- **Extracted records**
--------------------------------------------------

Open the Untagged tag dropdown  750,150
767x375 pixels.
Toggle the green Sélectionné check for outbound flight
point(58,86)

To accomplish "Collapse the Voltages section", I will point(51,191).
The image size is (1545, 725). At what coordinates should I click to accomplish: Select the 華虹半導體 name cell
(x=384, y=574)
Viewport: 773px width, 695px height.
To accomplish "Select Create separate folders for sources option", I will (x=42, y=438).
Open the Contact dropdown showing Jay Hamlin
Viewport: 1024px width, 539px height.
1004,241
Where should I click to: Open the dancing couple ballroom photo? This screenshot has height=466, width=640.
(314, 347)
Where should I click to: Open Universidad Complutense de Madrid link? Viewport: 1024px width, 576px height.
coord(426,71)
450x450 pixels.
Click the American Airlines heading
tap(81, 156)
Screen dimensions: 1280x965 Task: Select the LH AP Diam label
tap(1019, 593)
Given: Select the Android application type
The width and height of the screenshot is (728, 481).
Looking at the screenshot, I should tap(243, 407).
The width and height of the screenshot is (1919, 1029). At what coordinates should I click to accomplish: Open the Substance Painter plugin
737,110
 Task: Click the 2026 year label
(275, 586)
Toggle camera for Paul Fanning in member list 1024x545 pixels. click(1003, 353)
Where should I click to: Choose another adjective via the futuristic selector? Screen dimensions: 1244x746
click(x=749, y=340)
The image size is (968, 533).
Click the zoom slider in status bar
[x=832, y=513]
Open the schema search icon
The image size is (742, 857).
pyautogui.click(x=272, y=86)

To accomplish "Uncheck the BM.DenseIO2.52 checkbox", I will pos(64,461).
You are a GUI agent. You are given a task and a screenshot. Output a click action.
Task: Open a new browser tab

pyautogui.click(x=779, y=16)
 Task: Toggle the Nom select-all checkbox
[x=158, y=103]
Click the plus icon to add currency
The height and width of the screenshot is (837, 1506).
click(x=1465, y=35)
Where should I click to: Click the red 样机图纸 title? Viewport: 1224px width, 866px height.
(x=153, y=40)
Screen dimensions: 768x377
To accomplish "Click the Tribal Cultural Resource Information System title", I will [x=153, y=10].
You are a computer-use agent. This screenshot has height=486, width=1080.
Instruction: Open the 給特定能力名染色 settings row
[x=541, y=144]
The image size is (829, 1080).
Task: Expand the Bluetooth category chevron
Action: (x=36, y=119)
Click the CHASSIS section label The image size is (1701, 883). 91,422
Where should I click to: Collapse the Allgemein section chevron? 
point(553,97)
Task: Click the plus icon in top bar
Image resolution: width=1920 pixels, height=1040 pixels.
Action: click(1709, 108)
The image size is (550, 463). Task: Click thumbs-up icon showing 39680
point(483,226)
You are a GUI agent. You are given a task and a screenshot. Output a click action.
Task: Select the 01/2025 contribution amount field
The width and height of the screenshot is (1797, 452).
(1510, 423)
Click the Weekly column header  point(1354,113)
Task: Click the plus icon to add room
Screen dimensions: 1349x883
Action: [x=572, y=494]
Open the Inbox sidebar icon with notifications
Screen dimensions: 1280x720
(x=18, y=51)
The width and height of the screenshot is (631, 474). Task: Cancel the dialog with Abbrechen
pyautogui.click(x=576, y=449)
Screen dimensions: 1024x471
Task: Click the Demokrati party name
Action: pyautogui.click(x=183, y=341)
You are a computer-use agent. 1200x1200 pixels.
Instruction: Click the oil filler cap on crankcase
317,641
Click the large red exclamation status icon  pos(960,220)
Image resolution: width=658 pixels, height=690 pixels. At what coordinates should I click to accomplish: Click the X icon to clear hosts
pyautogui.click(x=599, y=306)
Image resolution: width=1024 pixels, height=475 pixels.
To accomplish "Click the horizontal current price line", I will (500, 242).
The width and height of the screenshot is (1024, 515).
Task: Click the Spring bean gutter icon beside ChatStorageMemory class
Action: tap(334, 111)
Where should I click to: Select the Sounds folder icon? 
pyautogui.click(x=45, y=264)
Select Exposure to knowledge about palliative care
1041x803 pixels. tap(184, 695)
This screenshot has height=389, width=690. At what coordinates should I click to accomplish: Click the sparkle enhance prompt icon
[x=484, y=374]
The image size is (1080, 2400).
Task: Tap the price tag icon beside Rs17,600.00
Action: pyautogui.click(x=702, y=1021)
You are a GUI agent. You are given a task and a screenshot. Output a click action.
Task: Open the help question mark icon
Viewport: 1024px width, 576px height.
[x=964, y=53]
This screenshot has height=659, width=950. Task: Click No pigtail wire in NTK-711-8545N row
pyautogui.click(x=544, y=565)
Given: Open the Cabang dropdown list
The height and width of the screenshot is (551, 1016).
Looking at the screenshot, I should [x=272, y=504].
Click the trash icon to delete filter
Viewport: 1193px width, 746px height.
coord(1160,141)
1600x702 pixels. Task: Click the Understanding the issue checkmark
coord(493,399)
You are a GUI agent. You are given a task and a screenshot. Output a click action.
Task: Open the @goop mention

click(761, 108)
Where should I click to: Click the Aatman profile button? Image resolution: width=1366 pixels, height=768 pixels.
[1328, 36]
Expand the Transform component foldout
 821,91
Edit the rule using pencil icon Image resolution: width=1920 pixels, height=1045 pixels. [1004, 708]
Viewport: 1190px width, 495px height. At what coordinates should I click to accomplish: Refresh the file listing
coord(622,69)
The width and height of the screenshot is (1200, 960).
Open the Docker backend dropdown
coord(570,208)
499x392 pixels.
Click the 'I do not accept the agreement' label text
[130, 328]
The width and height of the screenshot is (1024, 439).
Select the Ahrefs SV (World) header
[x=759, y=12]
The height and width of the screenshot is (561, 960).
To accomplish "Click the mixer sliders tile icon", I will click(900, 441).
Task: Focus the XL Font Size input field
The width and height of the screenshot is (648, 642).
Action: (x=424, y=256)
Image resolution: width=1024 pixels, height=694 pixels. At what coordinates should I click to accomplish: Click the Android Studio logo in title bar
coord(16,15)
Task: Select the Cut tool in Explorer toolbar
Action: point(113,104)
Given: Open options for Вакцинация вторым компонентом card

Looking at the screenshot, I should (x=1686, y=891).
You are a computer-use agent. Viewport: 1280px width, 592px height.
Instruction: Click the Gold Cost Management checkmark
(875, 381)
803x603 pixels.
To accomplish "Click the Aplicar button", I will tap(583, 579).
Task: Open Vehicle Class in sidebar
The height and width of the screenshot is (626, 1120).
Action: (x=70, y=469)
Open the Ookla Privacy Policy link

--------------------------------------------------

- **Brief**
Using the data above, print every record exactly as shown.

- **Answer**
Open the Untagged tag dropdown  750,150
767x375 pixels.
Toggle the green Sélectionné check for outbound flight
point(58,86)

To accomplish "Collapse the Voltages section", I will point(51,191).
The image size is (1545, 725). At what coordinates should I click to accomplish: Select the 華虹半導體 name cell
(x=384, y=574)
Viewport: 773px width, 695px height.
To accomplish "Select Create separate folders for sources option", I will (x=42, y=438).
Open the Contact dropdown showing Jay Hamlin
Viewport: 1024px width, 539px height.
1004,241
Where should I click to: Open the dancing couple ballroom photo? This screenshot has height=466, width=640.
(314, 347)
Where should I click to: Open Universidad Complutense de Madrid link? Viewport: 1024px width, 576px height.
coord(426,71)
450x450 pixels.
Click the American Airlines heading
tap(81, 156)
Screen dimensions: 1280x965 Task: Select the LH AP Diam label
tap(1019, 593)
Given: Select the Android application type
The width and height of the screenshot is (728, 481).
Looking at the screenshot, I should tap(243, 407).
The width and height of the screenshot is (1919, 1029). At what coordinates should I click to accomplish: Open the Substance Painter plugin
737,110
 Task: Click the 2026 year label
(275, 586)
Toggle camera for Paul Fanning in member list 1024x545 pixels. click(1003, 353)
Where should I click to: Choose another adjective via the futuristic selector? Screen dimensions: 1244x746
click(x=749, y=340)
The image size is (968, 533).
Click the zoom slider in status bar
[x=832, y=513]
Open the schema search icon
The image size is (742, 857).
pyautogui.click(x=272, y=86)

To accomplish "Uncheck the BM.DenseIO2.52 checkbox", I will pos(64,461).
You are a GUI agent. You are given a task and a screenshot. Output a click action.
Task: Open a new browser tab

pyautogui.click(x=779, y=16)
 Task: Toggle the Nom select-all checkbox
[x=158, y=103]
Click the plus icon to add currency
The height and width of the screenshot is (837, 1506).
click(x=1465, y=35)
Where should I click to: Click the red 样机图纸 title? Viewport: 1224px width, 866px height.
(x=153, y=40)
Screen dimensions: 768x377
To accomplish "Click the Tribal Cultural Resource Information System title", I will [x=153, y=10].
You are a computer-use agent. This screenshot has height=486, width=1080.
Instruction: Open the 給特定能力名染色 settings row
[x=541, y=144]
The image size is (829, 1080).
Task: Expand the Bluetooth category chevron
Action: (x=36, y=119)
Click the CHASSIS section label The image size is (1701, 883). 91,422
Where should I click to: Collapse the Allgemein section chevron? 
point(553,97)
Task: Click the plus icon in top bar
Image resolution: width=1920 pixels, height=1040 pixels.
Action: click(1709, 108)
The image size is (550, 463). Task: Click thumbs-up icon showing 39680
point(483,226)
You are a GUI agent. You are given a task and a screenshot. Output a click action.
Task: Select the 01/2025 contribution amount field
The width and height of the screenshot is (1797, 452).
(1510, 423)
Click the Weekly column header  point(1354,113)
Task: Click the plus icon to add room
Screen dimensions: 1349x883
Action: [x=572, y=494]
Open the Inbox sidebar icon with notifications
Screen dimensions: 1280x720
(x=18, y=51)
The width and height of the screenshot is (631, 474). Task: Cancel the dialog with Abbrechen
pyautogui.click(x=576, y=449)
Screen dimensions: 1024x471
Task: Click the Demokrati party name
Action: pyautogui.click(x=183, y=341)
You are a computer-use agent. 1200x1200 pixels.
Instruction: Click the oil filler cap on crankcase
317,641
Click the large red exclamation status icon  pos(960,220)
Image resolution: width=658 pixels, height=690 pixels. At what coordinates should I click to accomplish: Click the X icon to clear hosts
pyautogui.click(x=599, y=306)
Image resolution: width=1024 pixels, height=475 pixels.
To accomplish "Click the horizontal current price line", I will (500, 242).
The width and height of the screenshot is (1024, 515).
Task: Click the Spring bean gutter icon beside ChatStorageMemory class
Action: tap(334, 111)
Where should I click to: Select the Sounds folder icon? 
pyautogui.click(x=45, y=264)
Select Exposure to knowledge about palliative care
1041x803 pixels. tap(184, 695)
This screenshot has height=389, width=690. At what coordinates should I click to accomplish: Click the sparkle enhance prompt icon
[x=484, y=374]
The image size is (1080, 2400).
Task: Tap the price tag icon beside Rs17,600.00
Action: pyautogui.click(x=702, y=1021)
You are a GUI agent. You are given a task and a screenshot. Output a click action.
Task: Open the help question mark icon
Viewport: 1024px width, 576px height.
[x=964, y=53]
This screenshot has height=659, width=950. Task: Click No pigtail wire in NTK-711-8545N row
pyautogui.click(x=544, y=565)
Given: Open the Cabang dropdown list
The height and width of the screenshot is (551, 1016).
Looking at the screenshot, I should [x=272, y=504].
Click the trash icon to delete filter
Viewport: 1193px width, 746px height.
coord(1160,141)
1600x702 pixels. Task: Click the Understanding the issue checkmark
coord(493,399)
You are a GUI agent. You are given a task and a screenshot. Output a click action.
Task: Open the @goop mention

click(761, 108)
Where should I click to: Click the Aatman profile button? Image resolution: width=1366 pixels, height=768 pixels.
[1328, 36]
Expand the Transform component foldout
 821,91
Edit the rule using pencil icon Image resolution: width=1920 pixels, height=1045 pixels. [1004, 708]
Viewport: 1190px width, 495px height. At what coordinates should I click to accomplish: Refresh the file listing
coord(622,69)
The width and height of the screenshot is (1200, 960).
Open the Docker backend dropdown
coord(570,208)
499x392 pixels.
Click the 'I do not accept the agreement' label text
[130, 328]
The width and height of the screenshot is (1024, 439).
Select the Ahrefs SV (World) header
[x=759, y=12]
The height and width of the screenshot is (561, 960).
To accomplish "Click the mixer sliders tile icon", I will click(900, 441).
Task: Focus the XL Font Size input field
The width and height of the screenshot is (648, 642).
Action: (x=424, y=256)
Image resolution: width=1024 pixels, height=694 pixels. At what coordinates should I click to accomplish: Click the Android Studio logo in title bar
coord(16,15)
Task: Select the Cut tool in Explorer toolbar
Action: point(113,104)
Given: Open options for Вакцинация вторым компонентом card

Looking at the screenshot, I should (x=1686, y=891).
You are a computer-use agent. Viewport: 1280px width, 592px height.
Instruction: Click the Gold Cost Management checkmark
(875, 381)
803x603 pixels.
To accomplish "Click the Aplicar button", I will tap(583, 579).
Task: Open Vehicle Class in sidebar
The height and width of the screenshot is (626, 1120).
Action: (x=70, y=469)
Open the Ookla Privacy Policy link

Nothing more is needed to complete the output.